Walmart is expanding its support for AI-powered virtual try-on technology that allows online shoppers to better visualize clothing on models that look like themselves in both appearance and body type. Before, Walmart.com customers could select from among dozens of different models to find one who best looked like them in order to see how clothing would likely look on their own body and with their own skin tone, across a range of apparel items. Now, the retailer is launching new technology called “Be Your Own Model,” which lets shoppers use their own photos to see how clothing looks on them, instead of choosing one of the existing fashion models.
The virtual try-on technology hails from Walmart’s 2021 acquisition of the startup Zeekit. The computer vision and neural network-powered feature is capable of analyzing catalog images of garments to create a dressed image. The use of neural networks helps to determine the different variations of a product, including size, color and other factors — like fabric draping or sleeve length, for example.
The result is more realistic imagery than some other experiences where a photo is simply laid overtop another image, Walmart says. This makes it feel different from other tech, like AR-enabled shopping, notes Cheryl Ainoa, SVP of New Businesses and Emerging Tech, Walmart Global Tech.
“Where we didn’t feel like customers were satisfied is that a lot of the AR experiences are basically the equivalent of taking and laying a flat image on top of a flat image,” she says. “That doesn’t let you actually experience what this article of clothing is going to look like on me.”
Initially, Walmart presented its virtual try-on options across models ranging in height between 5’2″ and 6’0″ and in sizes XS through XXXL across “thousands” of items. As of today, this earlier iteration is now available on more than 270,000 items across both national brands like Champion, Levi’s and Hanes, and Walmart’s portfolio of brands, including Sofia Active by Sofia Vergara, Love & Sports, ELOQUII Elements, Time & Tru, Athletic Works, Terra & Sky, No Boundaries, Avia and The Pioneer Woman. A smaller number of items on the Walmart Marketplace also support the feature. It’s also expanded from 50 models to now over 100.
With the coming expansion, customers no longer have to only select from the available models.
Instead, desktop shoppers on Walmart.com and users of Walmart’s mobile app will be able to use their own photos in order to create a more personalized shopping experience. This option is rolling out first to iOS users of the Walmart app then to the web, with Android launching in the weeks ahead.
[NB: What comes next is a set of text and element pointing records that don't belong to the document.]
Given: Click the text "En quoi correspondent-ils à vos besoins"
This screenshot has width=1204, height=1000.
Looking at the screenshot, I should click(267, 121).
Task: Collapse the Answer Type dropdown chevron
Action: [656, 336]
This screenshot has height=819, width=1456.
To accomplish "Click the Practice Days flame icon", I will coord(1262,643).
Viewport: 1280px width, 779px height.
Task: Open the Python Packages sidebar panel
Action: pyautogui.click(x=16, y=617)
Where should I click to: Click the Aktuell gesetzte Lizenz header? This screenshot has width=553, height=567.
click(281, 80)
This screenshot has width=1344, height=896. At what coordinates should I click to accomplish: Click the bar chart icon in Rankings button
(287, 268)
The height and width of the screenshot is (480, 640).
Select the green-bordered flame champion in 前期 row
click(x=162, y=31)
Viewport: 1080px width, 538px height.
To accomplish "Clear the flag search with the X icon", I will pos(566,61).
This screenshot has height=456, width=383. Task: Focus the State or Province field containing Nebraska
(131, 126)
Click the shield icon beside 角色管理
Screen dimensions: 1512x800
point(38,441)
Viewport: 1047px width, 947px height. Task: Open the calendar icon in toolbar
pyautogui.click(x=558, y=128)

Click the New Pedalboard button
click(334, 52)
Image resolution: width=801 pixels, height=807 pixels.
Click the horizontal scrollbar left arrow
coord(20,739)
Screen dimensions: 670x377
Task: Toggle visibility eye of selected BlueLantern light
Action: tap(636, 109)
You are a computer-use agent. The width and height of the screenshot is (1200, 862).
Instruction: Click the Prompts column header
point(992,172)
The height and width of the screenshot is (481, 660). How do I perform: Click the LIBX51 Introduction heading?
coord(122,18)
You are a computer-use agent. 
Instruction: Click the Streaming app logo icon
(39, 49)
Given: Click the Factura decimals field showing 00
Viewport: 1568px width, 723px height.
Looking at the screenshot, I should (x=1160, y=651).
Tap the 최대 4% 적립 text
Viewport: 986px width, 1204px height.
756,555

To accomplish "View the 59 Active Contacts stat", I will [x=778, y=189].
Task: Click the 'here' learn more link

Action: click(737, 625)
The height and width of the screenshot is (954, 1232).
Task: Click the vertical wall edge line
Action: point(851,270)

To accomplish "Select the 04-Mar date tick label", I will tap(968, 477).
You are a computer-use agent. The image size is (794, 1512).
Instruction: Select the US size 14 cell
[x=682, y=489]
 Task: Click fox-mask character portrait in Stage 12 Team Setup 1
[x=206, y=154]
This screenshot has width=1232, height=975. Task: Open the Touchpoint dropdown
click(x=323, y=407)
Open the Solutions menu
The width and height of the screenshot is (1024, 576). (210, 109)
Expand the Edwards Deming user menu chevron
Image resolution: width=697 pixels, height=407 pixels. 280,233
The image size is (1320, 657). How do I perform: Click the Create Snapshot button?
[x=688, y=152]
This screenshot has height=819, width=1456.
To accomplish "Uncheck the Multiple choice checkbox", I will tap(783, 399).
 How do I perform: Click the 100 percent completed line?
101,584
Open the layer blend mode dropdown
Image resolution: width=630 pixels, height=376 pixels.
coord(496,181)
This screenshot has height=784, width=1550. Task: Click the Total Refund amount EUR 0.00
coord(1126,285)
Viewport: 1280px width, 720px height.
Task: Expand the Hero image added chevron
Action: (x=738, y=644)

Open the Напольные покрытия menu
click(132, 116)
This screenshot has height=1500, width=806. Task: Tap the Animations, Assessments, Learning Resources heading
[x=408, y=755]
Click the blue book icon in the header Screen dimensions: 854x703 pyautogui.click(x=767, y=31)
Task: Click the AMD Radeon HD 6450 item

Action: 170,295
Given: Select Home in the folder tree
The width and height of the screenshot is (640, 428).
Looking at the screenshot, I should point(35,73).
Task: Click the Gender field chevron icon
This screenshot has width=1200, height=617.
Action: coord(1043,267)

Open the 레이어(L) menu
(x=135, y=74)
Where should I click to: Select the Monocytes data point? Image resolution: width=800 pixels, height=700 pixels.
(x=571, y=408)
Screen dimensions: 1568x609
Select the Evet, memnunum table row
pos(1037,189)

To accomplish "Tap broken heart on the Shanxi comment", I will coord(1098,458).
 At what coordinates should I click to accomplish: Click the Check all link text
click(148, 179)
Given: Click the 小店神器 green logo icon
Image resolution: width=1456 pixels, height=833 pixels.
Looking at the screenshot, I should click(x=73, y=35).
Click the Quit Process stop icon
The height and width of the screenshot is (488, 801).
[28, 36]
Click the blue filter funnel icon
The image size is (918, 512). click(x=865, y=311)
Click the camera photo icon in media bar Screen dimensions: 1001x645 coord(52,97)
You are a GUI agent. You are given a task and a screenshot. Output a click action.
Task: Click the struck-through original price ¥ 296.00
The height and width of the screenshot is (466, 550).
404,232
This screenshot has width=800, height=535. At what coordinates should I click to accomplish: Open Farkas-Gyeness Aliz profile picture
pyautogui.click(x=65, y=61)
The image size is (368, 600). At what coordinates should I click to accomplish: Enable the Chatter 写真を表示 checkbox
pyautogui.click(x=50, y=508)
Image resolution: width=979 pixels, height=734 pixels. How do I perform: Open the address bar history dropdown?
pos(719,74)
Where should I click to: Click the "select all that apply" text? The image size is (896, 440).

To get started, customers will first need to snap their photo with the Walmart iOS app in order to import their own image into the system. From there, they can then virtually try on any supported clothing items and see how it really looks. If signed-in, the photo will remain associated with the customer’s account for future use but can be deleted at any time.
The company believes this sort of technology will go a long way to increase conversions and minimize returns — issues that still today plague online apparel shopping.
According to Denise Incandela, Walmart EVP Apparel Division and Private Brands, the initial “Choose My Model” feature has already been successful on that front, in fact.
“We’re very excited about the insights that came from [the “Choose My Model” feature], which is why of course we expanded beyond the 50 models to the 120, and continue to invest in that,” she says. “We have seen right what we hoped to see in terms of improved conversion.”
Walmart declined to share specific metrics on conversion increases, however, or the impact on returns, as the tech is still new.
The retailer acknowledges that not everyone will want to use themselves as a fashion model, which is why it will continue to support the “Choose My Model” feature alongside the new addition. Still, the company’s long-term goal is to push more customers to use their own image to help them shop — whether that’s online or even in-store, as a way to skip the dressing room.
The retailer also suspects it will continue to help drive conversions, as the earlier feature has done.
“This will be the first time [customers] can see themselves. And they’re gonna see themselves in the product detail page; they’ll see themselves in the product landing page. Frankly, it’s why I was so excited to acquire the Zeekit product to begin with — because gamification of shopping hasn’t really existed in the past … we think this is the future of shopping,” says Incandela.
Farther down the road, Walmart wants to expand the technology to men’s and children’s apparel and even accessories, as well as introduce more brand integrations.
“Be Your Own Model” had been soft-launched before today on the Walmart iOS app but is rolling out more broadly, starting today.